• **Assignment**
Print the whole listing below exactly as given, pictures excluded.
─── Dataset
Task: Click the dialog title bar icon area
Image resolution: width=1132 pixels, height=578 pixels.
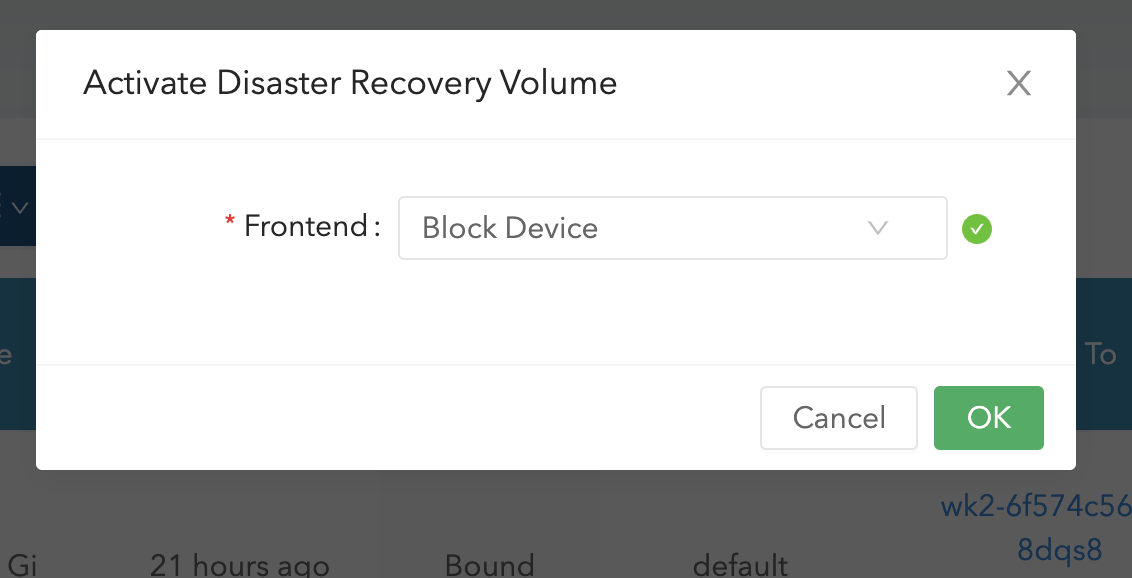Action: point(1019,83)
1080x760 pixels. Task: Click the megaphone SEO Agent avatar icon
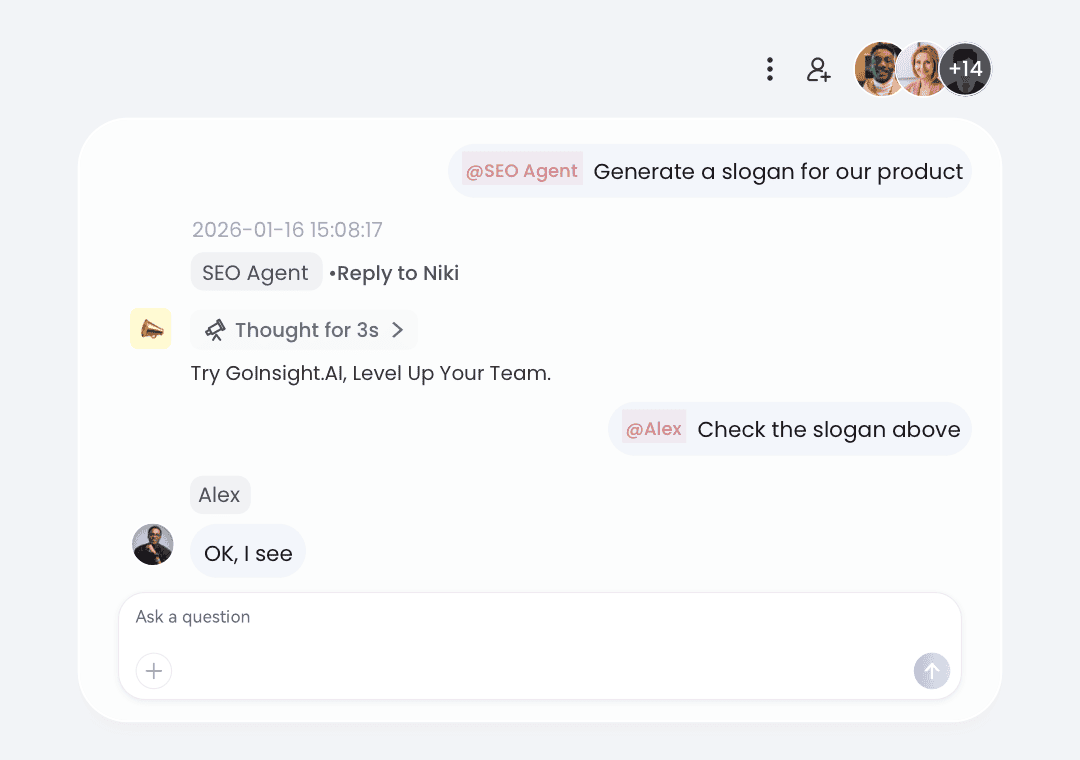(x=151, y=329)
──────
• **Output for this task**
Task: Click the dialog title bar icon area
Image resolution: width=1132 pixels, height=578 pixels.
Action: point(1019,83)
1080x760 pixels. Task: Click the megaphone SEO Agent avatar icon
(x=151, y=329)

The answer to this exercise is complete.